In an amicus brief accepted by the New York State Court of Appeals, the Brennan Center argued that Facebook should be allowed to protect the privacy of its users by challenging the constitutionality of “bulk” warrants for personal data.

January 13, 2017

Facebook should be allowed to protect the privacy of its users by challenging the constitutionality of “bulk” warrants for personal data, argued the Brennan Center for Justice in an amicus brief accepted by the New York State Court of Appeals yesterday. Facebook is challenging, on behalf of its customers, a ruling that allowed the New York County District Attorney’s Office to seize, search, and retain the private account information of hundreds of users, the vast majority of whom were not ultimately prosecuted or even notified of the privacy invasion.

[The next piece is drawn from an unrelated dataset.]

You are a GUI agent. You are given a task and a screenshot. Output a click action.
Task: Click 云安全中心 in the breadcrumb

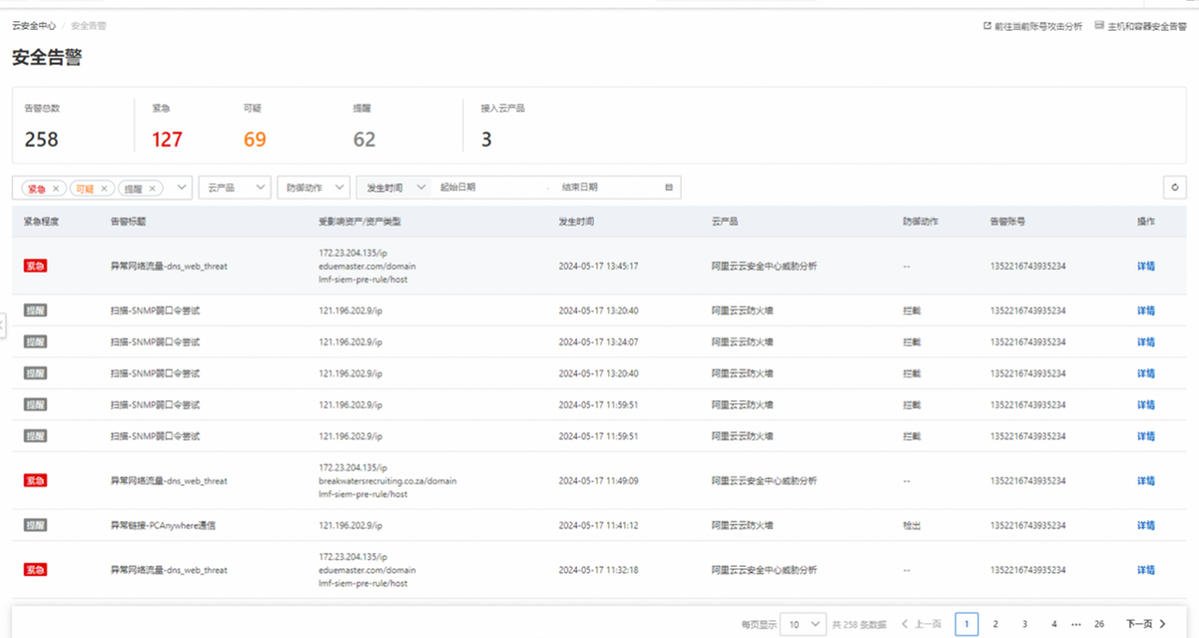34,26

 “Records hosted by third-party communications providers, such as Facebook, contain vast amounts of personal information and deserve the same constitutional protections afforded to one’s private papers,” said Michael Price, counsel in the Brennan Center’s Liberty and National Security Program and one of the authors of the brief. “Any suggestion that online communications are less deserving of Fourth Amendment guarantees is off the mark and corrosive of privacy rights, freedom of speech, and freedom of association.”

The Brennan Center’s brief emphasizes three main points: (1) user data stored with internet service providers like Facebook requires vigorous Fourth Amendment protections; (2) the Fourth Amendment’s “particularity requirement” takes on special importance in the digital context; and (3) copying of electronic data is a seizure under the Fourth Amendment. The Brennan Center believes that upholding these principles is essential to protecting privacy in the digital age.

Read the full amicus brief, written in conjunction with O’Melveny & Myers LLP, and filed on behalf of Facebook alongside co-amici the Electronic Frontier Foundation, Access Now, and the Technology Freedom Institute.

Read more at the Brennan Center’s case page.

For more information or to schedule an interview, contact Naren Daniel at (646) 292–8381 or naren.daniel@nyu.edu.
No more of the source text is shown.